Monday, September 29, 2008

Review – Why Has Bodhi-Darma Left for the East?


September 29, 2008

Why Has Bodhi-Darma Left for the East? – South Korea, 1989

Toward the end of Yong-Kyun Bae’s Why Has Bodhi-Darma Left for the East? an elderly monk passes away. As per his wishes, a younger monk named Kibong burns his body and pounds what remains of it into dust. Kibong then sets about spreading the dust, first dropping some into a creek. Eventually, he has spread his master’s ashes on bushes, trees, and sand and into the air. Essentially, the master is now everywhere, and yet he is also nowhere, for the form of the master that we recognize is gone. Before I go on, I have something to confess. I do not completely understand what I have just written.

Why Has Bodhi-Darma Left for the East? tells the story of three people at different stages of understanding and life. First, there’s Haejin (Hae-Jin Huang), a young boy just beginning to understand the basic tenants of Buddhism. Like other children his age, he is filled with curiosity, but the answers he gets to his questions could not be more different. In response to his inquiry as to why they live so far away from others, he is told that there are three levels: them, the lower temple, and the world. When he asks why they have all left the world, he is told that the world has no peace or freedom of the heart and that people in the world are too full of the idea of Self. These concepts make my head spin, so I can’t imagine how a child could understand them, and yet it appears that young Haejin is close to doing so. However, he is still a child with the same impulses and needs that other children have – he craves companionship and is attached to worldly objects.

Then there’s Kibong (Sin-Won Sop), a monk who appears to be in his twenties. As the film begins, Kibong is undergoing a personal crisis, struggling with the notion that in order to seek enlightenment, he abandoned the family he had a moral obligation to care for. Perhaps to refocus his attention, his Master gives him a Koan (a riddle). It goes like this: “If you free the moon inside you, it will light up the sky and the earth, and its light will chase away all of the shadows of the universe. When the moon takes over in your heart, where does the Master of my being go?” Not even this extremely difficult task can distract him from his guilt, and his later visit to his mother only adds additional weight to his already heavy heart. Last, there’s the Master (Yi Pan-Yong), a man who has presumably already passed the stages of inquisitiveness and self-doubt. Still insisting on working in spite of his old age and declining health, the Master is simultaneously preparing himself for death and rebirth and nudging the two younger monks in the right direction with riddles and observations that they are to ponder over and solve.
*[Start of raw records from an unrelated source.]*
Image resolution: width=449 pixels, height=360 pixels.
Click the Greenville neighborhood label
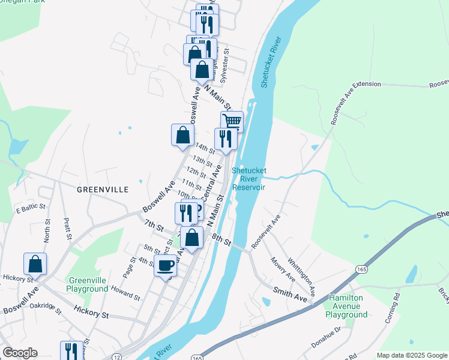pyautogui.click(x=103, y=189)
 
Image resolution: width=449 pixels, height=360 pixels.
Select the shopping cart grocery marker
pyautogui.click(x=232, y=122)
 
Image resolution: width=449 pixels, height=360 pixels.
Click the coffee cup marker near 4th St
pyautogui.click(x=166, y=266)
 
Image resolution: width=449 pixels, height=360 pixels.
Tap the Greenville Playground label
pyautogui.click(x=88, y=284)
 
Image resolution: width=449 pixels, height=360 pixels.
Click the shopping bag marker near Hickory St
pyautogui.click(x=35, y=264)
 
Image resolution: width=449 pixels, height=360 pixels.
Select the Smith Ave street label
pyautogui.click(x=290, y=295)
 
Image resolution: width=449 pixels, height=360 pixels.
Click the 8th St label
pyautogui.click(x=221, y=240)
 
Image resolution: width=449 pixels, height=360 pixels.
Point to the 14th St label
pyautogui.click(x=205, y=148)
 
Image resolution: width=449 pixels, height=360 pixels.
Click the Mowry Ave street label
pyautogui.click(x=282, y=270)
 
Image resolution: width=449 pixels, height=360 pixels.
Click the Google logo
pyautogui.click(x=20, y=353)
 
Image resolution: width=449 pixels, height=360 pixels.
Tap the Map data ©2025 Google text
pyautogui.click(x=411, y=355)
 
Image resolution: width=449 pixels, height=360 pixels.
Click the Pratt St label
pyautogui.click(x=67, y=229)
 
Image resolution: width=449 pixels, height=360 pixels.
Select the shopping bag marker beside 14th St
pyautogui.click(x=182, y=136)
Much of what has been written about Bae’s film has focused on its cinematography and lyricism. Some reviews have even called the film plotless. From what I have written above, it should be clear that I disagree with the latter comment. And while the film is visually stunning, it was the film’s lessons that resonated most with me, and my head is still echoing several of its ideas, for instance, “That thing that does not come into being does not die” and it is only when we lose what we love that we feel pain. I was also startled by the implication that by following his religious goals Kibong had inadvertently caused pain and suffering to those he left behind. As I said at the beginning of this review, I cannot state that I entirely comprehend the ideas and philosophies that the characters in this film deal with on a daily basis. However, it is a powerfully moving experience to watch characters grapple with them. Why Has Bodhi-Darma Left for the East? is indeed an unforgettable event. (on DVD from Image-Entertainment and Milestone Pictures)

4 stars

*Why Has Bodhi-Darma Left for the East? is in Korean with English subtitles.